Exercise aim — Everything from the line with "1920x915 pixels." down to the line with "the speaker icon" below must be printed exactly, those two lines included. Exclude pictures.

Extracted entries —

+===+

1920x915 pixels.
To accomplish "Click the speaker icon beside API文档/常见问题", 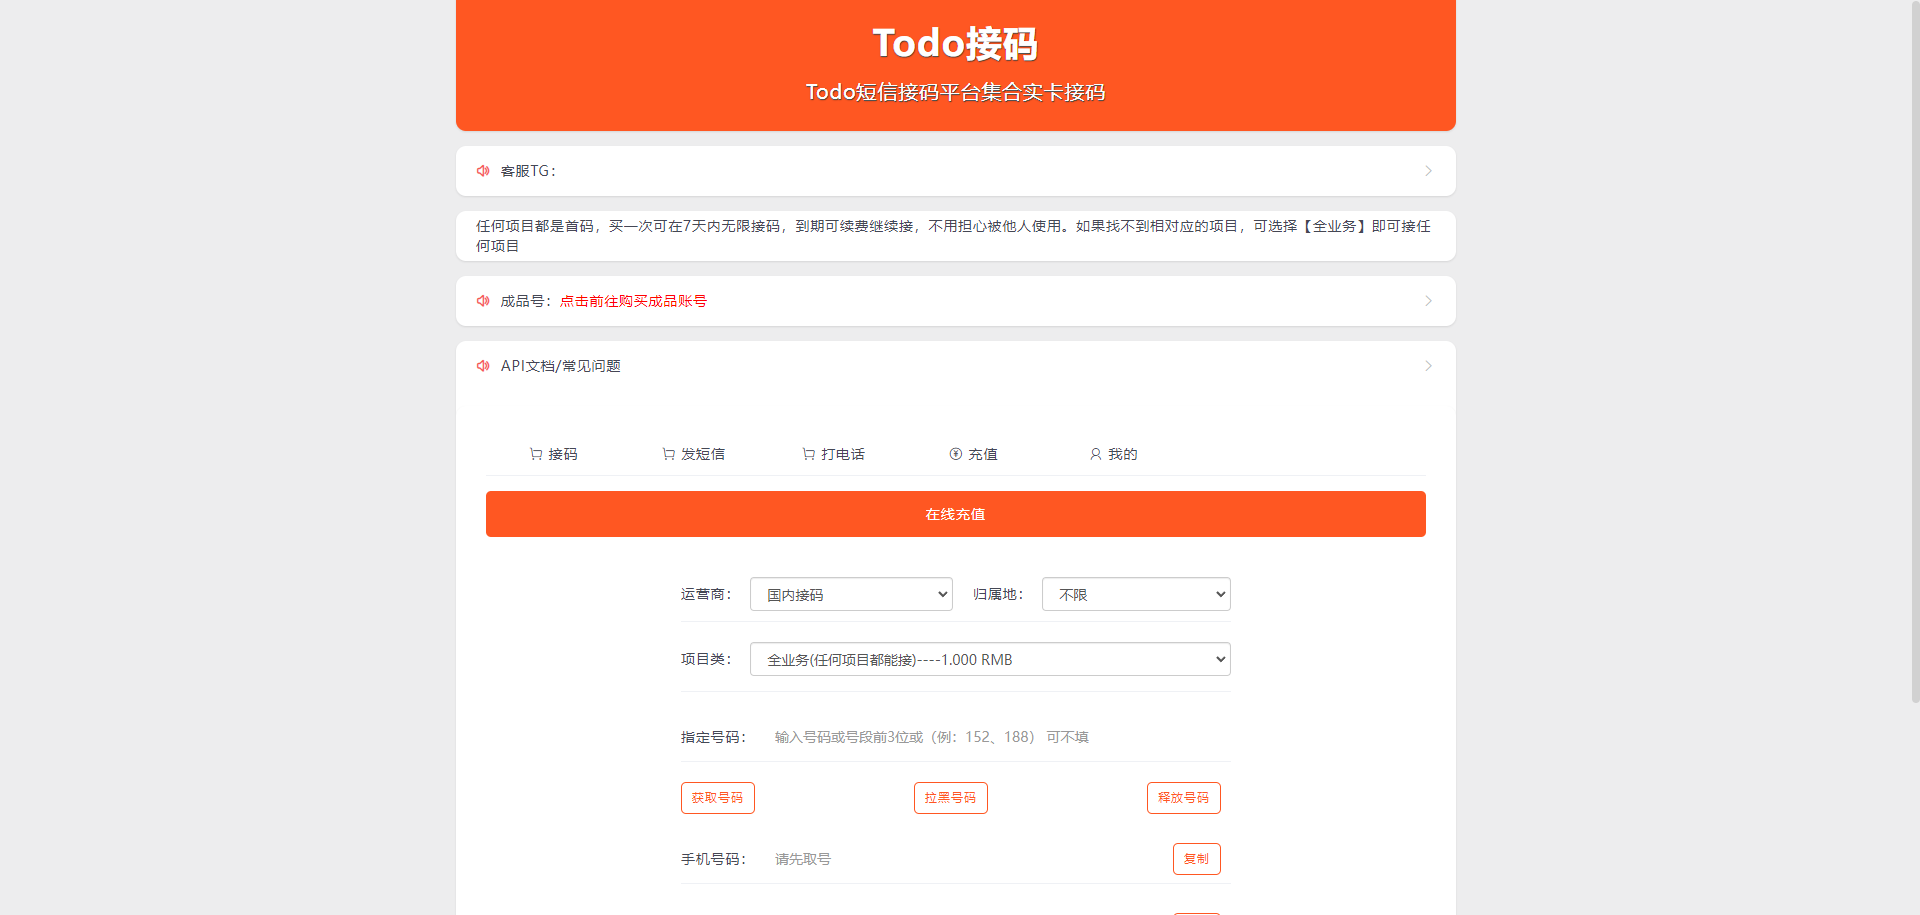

+===+

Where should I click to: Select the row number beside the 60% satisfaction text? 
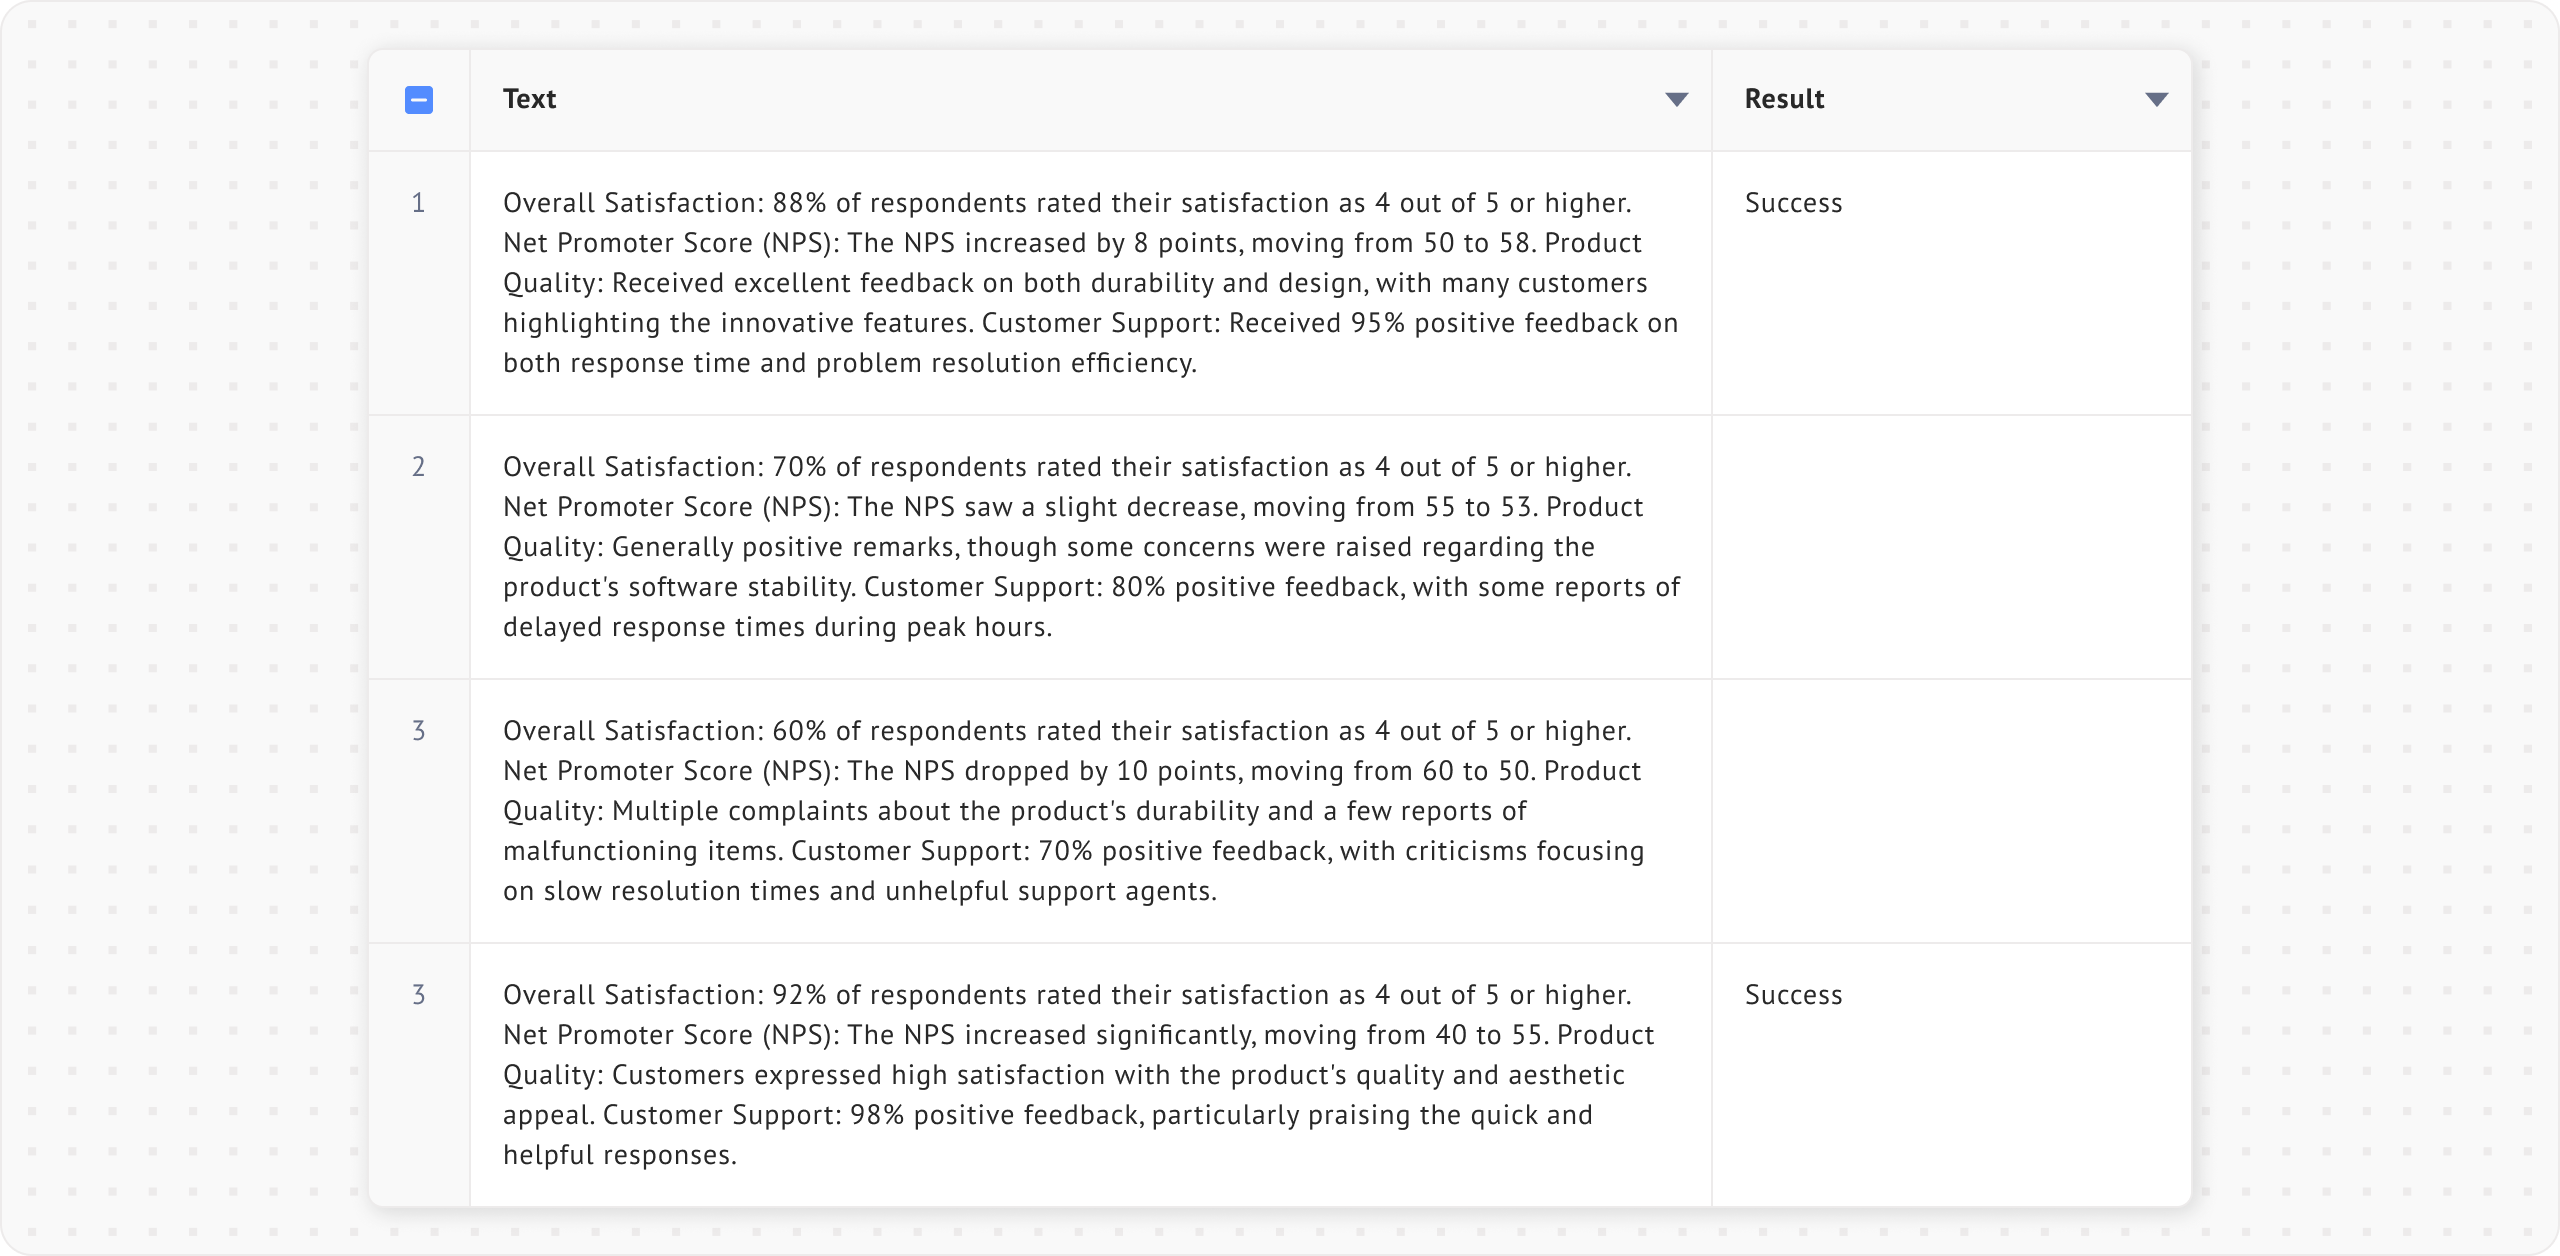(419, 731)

+===+

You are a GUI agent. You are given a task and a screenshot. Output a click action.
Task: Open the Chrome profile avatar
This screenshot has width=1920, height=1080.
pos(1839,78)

+===+

Task answer —
1920x915 pixels.
To accomplish "Click the speaker icon beside API文档/常见问题", 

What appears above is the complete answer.